Cunhado pelo Império Espanhol após a reforma
monetária adotada pelos reis católicos em 1497, o real de a ocho tinha cerca de
40 milímetros de diâmetro e pesava cerca de 27 gramas. Deste peso, 25 gramas
eram de prata – a mesma prata que enriqueceu o império e o mundo, mas não os
habitantes originários do lugar de onde provinha o metal: o continente
americano.
Grande parte da prata vinha de uma montanha nos
Andes que recebeu os nomes Sumaq Urqu – morro bonito – e Urqu P'utuqsi ou Qullqi
Urqu – morro de onde brota a prata, em idioma quéchua. O colonizador espanhol
deu ao local os nomes de Cerro Rico e morro de Potosí. Mas ele também é
conhecido por um apelido trágico: montanha comedora de gente.
O Eldorado de
prata
Quando os espanhóis encontraram – literalmente sem
querer – o Novo Mundo, eles ficaram fascinados pelo ouro – às vezes, chegando
às raias da loucura. Mas o que realmente enriqueceu a Espanha não foi o
Eldorado que nunca foi visto, mas a prata.

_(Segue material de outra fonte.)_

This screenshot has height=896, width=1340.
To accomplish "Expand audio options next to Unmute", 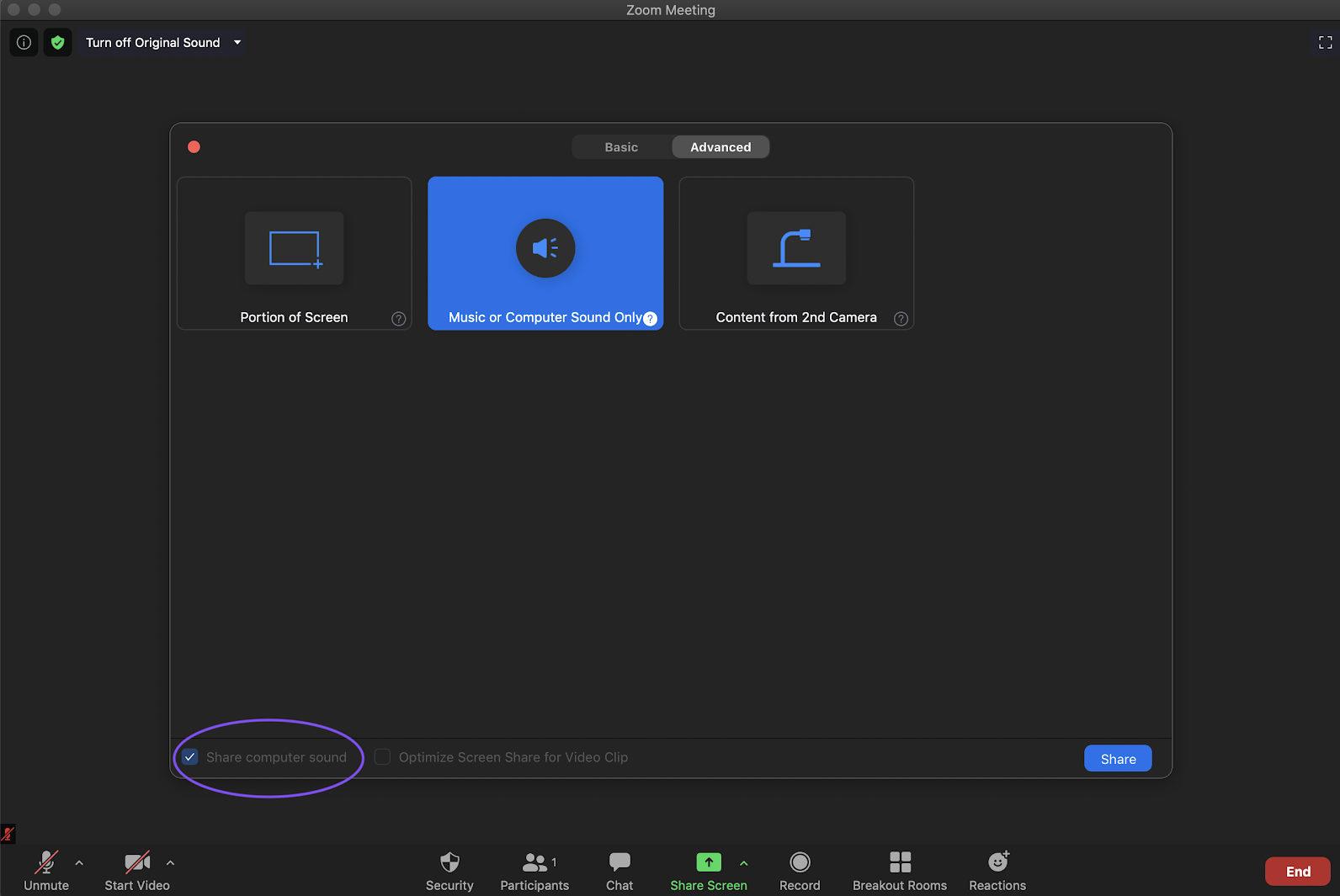I will [x=79, y=862].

Os espanhóis rapidamente encontraram a prata no
México dos astecas e exploraram suas minas. Mas foi no extremo sul do Império
Inca que eles encontraram grandes jazidas, na década de 1540. Nas montanhas
andinas, havia um morro de prata tão grande que faria com que uma isolada
aldeia inca nas proximidades passasse a ser a quarta maior cidade do mundo
cristão em apenas 70 anos. Trata-se de Potosí, que, hoje, ocupa o território da
Bolívia.
A extração da prata financiou a criação do complexo
industrial mais avançado da época e definiria fortunas econômicas da China até
a Europa ocidental. No seu apogeu, no início do século 17, 160 mil pessoas
moravam em Potosí, entre nativos americanos, escravos africanos e colonos
espanhóis. Era uma população maior do que cidades como Londres, Milão (Itália) e
Sevilha (Espanha), na época.
A prata americana começou a cruzar o Atlântico
poucos anos depois da descoberta das minas pelos espanhóis. O volume passou de
modestos 148 kg por ano na década de 1520, para quase 3 mil toneladas anuais,
70 anos depois. Foi o primeiro acontecimento nesta escala na história econômica
da humanidade.
Não foi por acaso que o primeiro escudo de armas da
então chamada Vila Imperial de Potosí, concedido pelo imperador Carlos 5°
(1500-1558), do Sacro Império Romano-Germânico, dizia: Sou o rico Potosí, do
mundo sou o tesouro, sou o rei dos montes, inveja sou dos reis. Consciente do
seu grande valor, o rei Filipe 2° da Espanha (1527-1598), filho de Carlos 5°,
presenteou a cidade com um segundo escudo em 1561. Seu novo lema, muito apropriado,
era: Para o sábio rei, esta alta montanha de prata poderia conquistar o mundo
inteiro.
Nas encostas do
morro
O local alto, árido e muito frio dos Andes se
tornou um lugar incrivelmente rico. Na pressa de explorar a prata, Potosí
cresceu de forma caótica. Tornou-se uma cidade de ruas extravagantes e cabanas
modestas, salpicada de casas de jogos, teatros e igrejas.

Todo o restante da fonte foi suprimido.